■ Objective
Reproduce each of the following records verbatim.

-------

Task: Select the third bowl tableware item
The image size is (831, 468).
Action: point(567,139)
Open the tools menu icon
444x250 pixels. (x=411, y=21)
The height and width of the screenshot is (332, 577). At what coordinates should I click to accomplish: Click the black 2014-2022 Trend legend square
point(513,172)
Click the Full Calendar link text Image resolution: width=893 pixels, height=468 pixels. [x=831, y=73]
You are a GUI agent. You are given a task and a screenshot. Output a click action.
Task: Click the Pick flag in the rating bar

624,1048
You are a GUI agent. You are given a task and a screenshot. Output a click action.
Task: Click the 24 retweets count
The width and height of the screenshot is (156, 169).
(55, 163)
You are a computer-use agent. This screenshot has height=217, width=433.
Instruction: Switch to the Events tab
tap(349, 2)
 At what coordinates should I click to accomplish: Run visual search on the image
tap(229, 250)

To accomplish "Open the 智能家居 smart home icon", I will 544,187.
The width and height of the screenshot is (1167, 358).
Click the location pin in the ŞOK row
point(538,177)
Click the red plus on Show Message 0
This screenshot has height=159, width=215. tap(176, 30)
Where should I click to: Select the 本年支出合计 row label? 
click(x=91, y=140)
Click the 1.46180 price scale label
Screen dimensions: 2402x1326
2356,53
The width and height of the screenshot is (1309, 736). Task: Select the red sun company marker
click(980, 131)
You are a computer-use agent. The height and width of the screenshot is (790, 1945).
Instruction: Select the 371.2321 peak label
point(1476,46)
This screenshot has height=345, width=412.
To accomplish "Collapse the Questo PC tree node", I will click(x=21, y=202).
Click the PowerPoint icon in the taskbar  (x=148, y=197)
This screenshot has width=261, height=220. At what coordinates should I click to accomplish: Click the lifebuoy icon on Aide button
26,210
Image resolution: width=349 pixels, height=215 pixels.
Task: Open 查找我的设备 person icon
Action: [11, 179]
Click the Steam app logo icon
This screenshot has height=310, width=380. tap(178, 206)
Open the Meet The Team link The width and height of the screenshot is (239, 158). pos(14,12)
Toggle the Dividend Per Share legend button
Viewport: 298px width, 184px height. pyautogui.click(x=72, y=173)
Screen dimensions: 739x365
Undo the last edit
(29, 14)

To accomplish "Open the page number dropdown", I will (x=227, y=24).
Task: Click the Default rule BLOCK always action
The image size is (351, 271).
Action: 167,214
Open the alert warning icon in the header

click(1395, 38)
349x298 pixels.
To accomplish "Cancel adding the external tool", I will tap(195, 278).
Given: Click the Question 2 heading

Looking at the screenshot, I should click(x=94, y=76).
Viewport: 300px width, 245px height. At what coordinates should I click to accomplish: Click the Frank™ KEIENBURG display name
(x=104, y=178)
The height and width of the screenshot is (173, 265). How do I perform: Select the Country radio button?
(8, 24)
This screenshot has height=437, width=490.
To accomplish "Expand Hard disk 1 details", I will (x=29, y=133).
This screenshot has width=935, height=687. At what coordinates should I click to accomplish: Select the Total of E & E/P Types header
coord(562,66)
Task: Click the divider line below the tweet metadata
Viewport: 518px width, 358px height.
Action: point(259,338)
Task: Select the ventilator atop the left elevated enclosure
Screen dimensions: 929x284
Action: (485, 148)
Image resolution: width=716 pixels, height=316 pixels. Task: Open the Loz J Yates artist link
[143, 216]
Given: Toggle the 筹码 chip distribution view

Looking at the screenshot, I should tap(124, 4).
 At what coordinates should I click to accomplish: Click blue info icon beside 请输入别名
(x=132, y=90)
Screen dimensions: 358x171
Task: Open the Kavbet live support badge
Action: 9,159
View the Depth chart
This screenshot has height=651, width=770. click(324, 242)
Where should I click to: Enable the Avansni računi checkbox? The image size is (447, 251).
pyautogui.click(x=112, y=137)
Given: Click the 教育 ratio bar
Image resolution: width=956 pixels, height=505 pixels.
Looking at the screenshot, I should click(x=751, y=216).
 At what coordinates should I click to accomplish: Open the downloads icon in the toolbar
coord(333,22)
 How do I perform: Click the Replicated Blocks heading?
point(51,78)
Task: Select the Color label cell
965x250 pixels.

-------

■ Response for this exercise
Task: Select the third bowl tableware item
The image size is (831, 468).
Action: point(567,139)
Open the tools menu icon
444x250 pixels. (x=411, y=21)
The height and width of the screenshot is (332, 577). At what coordinates should I click to accomplish: Click the black 2014-2022 Trend legend square
point(513,172)
Click the Full Calendar link text Image resolution: width=893 pixels, height=468 pixels. [x=831, y=73]
You are a GUI agent. You are given a task and a screenshot. Output a click action.
Task: Click the Pick flag in the rating bar

624,1048
You are a GUI agent. You are given a task and a screenshot. Output a click action.
Task: Click the 24 retweets count
The width and height of the screenshot is (156, 169).
(55, 163)
You are a computer-use agent. This screenshot has height=217, width=433.
Instruction: Switch to the Events tab
tap(349, 2)
 At what coordinates should I click to accomplish: Run visual search on the image
tap(229, 250)

To accomplish "Open the 智能家居 smart home icon", I will 544,187.
The width and height of the screenshot is (1167, 358).
Click the location pin in the ŞOK row
point(538,177)
Click the red plus on Show Message 0
This screenshot has height=159, width=215. tap(176, 30)
Where should I click to: Select the 本年支出合计 row label? 
click(x=91, y=140)
Click the 1.46180 price scale label
Screen dimensions: 2402x1326
2356,53
The width and height of the screenshot is (1309, 736). Task: Select the red sun company marker
click(980, 131)
You are a computer-use agent. The height and width of the screenshot is (790, 1945).
Instruction: Select the 371.2321 peak label
point(1476,46)
This screenshot has height=345, width=412.
To accomplish "Collapse the Questo PC tree node", I will click(x=21, y=202).
Click the PowerPoint icon in the taskbar  (x=148, y=197)
This screenshot has width=261, height=220. At what coordinates should I click to accomplish: Click the lifebuoy icon on Aide button
26,210
Image resolution: width=349 pixels, height=215 pixels.
Task: Open 查找我的设备 person icon
Action: [11, 179]
Click the Steam app logo icon
This screenshot has height=310, width=380. tap(178, 206)
Open the Meet The Team link The width and height of the screenshot is (239, 158). pos(14,12)
Toggle the Dividend Per Share legend button
Viewport: 298px width, 184px height. pyautogui.click(x=72, y=173)
Screen dimensions: 739x365
Undo the last edit
(29, 14)

To accomplish "Open the page number dropdown", I will (x=227, y=24).
Task: Click the Default rule BLOCK always action
The image size is (351, 271).
Action: 167,214
Open the alert warning icon in the header

click(1395, 38)
349x298 pixels.
To accomplish "Cancel adding the external tool", I will tap(195, 278).
Given: Click the Question 2 heading

Looking at the screenshot, I should click(x=94, y=76).
Viewport: 300px width, 245px height. At what coordinates should I click to accomplish: Click the Frank™ KEIENBURG display name
(x=104, y=178)
The height and width of the screenshot is (173, 265). How do I perform: Select the Country radio button?
(8, 24)
This screenshot has height=437, width=490.
To accomplish "Expand Hard disk 1 details", I will (x=29, y=133).
This screenshot has width=935, height=687. At what coordinates should I click to accomplish: Select the Total of E & E/P Types header
coord(562,66)
Task: Click the divider line below the tweet metadata
Viewport: 518px width, 358px height.
Action: point(259,338)
Task: Select the ventilator atop the left elevated enclosure
Screen dimensions: 929x284
Action: (485, 148)
Image resolution: width=716 pixels, height=316 pixels. Task: Open the Loz J Yates artist link
[143, 216]
Given: Toggle the 筹码 chip distribution view

Looking at the screenshot, I should tap(124, 4).
 At what coordinates should I click to accomplish: Click blue info icon beside 请输入别名
(x=132, y=90)
Screen dimensions: 358x171
Task: Open the Kavbet live support badge
Action: 9,159
View the Depth chart
This screenshot has height=651, width=770. click(324, 242)
Where should I click to: Enable the Avansni računi checkbox? The image size is (447, 251).
pyautogui.click(x=112, y=137)
Given: Click the 教育 ratio bar
Image resolution: width=956 pixels, height=505 pixels.
Looking at the screenshot, I should click(x=751, y=216).
 At what coordinates should I click to accomplish: Open the downloads icon in the toolbar
coord(333,22)
 How do I perform: Click the Replicated Blocks heading?
point(51,78)
Task: Select the Color label cell
965x250 pixels.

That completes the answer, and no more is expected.